→ **Supplied data**
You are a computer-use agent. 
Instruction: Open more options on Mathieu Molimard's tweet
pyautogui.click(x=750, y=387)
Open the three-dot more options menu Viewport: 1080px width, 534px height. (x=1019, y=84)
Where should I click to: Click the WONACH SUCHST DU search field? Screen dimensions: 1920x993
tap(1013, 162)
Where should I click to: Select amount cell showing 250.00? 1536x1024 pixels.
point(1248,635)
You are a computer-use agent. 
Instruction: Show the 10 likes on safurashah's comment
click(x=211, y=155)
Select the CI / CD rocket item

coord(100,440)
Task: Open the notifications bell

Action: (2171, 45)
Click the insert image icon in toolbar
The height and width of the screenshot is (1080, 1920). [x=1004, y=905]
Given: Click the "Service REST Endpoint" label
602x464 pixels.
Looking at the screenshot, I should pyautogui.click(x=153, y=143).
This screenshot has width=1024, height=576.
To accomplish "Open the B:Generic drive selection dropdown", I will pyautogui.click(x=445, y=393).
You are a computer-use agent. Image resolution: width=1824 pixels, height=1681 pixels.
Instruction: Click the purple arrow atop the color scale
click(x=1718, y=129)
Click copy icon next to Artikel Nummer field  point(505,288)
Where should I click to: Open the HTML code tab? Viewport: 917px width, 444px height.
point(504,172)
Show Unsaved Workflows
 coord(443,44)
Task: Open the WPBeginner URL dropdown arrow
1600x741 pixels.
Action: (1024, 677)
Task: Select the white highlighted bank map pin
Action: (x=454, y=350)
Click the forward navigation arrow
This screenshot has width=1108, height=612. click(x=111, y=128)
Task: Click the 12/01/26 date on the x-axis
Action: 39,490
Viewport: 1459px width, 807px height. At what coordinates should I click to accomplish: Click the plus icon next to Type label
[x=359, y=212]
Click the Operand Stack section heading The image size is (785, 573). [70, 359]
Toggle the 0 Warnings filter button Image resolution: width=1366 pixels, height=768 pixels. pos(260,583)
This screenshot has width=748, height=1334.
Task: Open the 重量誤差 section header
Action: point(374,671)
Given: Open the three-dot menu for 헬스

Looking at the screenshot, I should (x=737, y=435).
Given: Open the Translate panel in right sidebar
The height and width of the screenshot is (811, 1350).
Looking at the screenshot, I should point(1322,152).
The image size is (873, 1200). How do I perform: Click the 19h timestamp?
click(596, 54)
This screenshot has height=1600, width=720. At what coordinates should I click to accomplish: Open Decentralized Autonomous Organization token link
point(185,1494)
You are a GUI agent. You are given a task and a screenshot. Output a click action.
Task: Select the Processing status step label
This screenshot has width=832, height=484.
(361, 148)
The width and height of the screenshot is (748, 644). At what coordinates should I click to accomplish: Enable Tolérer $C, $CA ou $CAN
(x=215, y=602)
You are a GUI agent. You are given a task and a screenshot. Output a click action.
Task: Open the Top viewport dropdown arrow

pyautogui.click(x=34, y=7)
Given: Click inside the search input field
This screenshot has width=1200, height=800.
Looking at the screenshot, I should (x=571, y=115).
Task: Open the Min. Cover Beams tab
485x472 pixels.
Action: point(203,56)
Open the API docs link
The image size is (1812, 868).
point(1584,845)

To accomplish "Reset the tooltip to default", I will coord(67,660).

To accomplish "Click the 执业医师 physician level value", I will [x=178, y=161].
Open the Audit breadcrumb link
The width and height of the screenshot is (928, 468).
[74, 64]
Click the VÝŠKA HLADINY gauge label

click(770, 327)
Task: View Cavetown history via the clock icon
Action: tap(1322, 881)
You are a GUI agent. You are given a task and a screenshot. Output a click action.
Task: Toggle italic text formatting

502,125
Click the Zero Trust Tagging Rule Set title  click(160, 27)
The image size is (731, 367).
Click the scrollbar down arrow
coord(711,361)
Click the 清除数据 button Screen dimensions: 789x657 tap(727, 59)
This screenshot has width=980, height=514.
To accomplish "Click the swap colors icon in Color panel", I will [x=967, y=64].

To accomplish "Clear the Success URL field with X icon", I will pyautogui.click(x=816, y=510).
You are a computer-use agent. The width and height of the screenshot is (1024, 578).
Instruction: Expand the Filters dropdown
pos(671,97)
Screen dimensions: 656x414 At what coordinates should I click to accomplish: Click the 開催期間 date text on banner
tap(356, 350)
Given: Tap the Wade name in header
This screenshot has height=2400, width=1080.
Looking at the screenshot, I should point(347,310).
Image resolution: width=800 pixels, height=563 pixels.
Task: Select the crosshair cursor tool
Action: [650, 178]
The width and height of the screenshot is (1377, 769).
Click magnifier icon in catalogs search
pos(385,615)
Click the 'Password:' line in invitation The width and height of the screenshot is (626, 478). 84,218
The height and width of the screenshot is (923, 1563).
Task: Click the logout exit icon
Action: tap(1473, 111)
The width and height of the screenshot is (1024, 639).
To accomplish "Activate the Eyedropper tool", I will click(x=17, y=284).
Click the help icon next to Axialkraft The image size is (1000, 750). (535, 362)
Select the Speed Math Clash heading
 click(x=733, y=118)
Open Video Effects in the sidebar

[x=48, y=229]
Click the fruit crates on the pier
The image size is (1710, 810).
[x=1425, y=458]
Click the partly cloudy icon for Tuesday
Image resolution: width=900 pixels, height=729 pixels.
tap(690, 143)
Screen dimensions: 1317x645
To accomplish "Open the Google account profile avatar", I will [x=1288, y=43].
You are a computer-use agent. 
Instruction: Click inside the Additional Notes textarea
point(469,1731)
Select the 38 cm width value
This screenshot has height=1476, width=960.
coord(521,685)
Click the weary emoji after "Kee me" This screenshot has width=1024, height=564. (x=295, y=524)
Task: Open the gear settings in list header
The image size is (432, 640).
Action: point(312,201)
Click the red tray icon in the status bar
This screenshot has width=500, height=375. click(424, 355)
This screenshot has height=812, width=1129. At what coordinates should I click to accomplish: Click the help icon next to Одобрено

→ **Assignment**
Find and copy each line of the data where "help" is present.

→ **Response below**
Click the help icon next to Axialkraft The image size is (1000, 750). (535, 362)
This screenshot has height=812, width=1129. At what coordinates should I click to accomplish: Click the help icon next to Одобрено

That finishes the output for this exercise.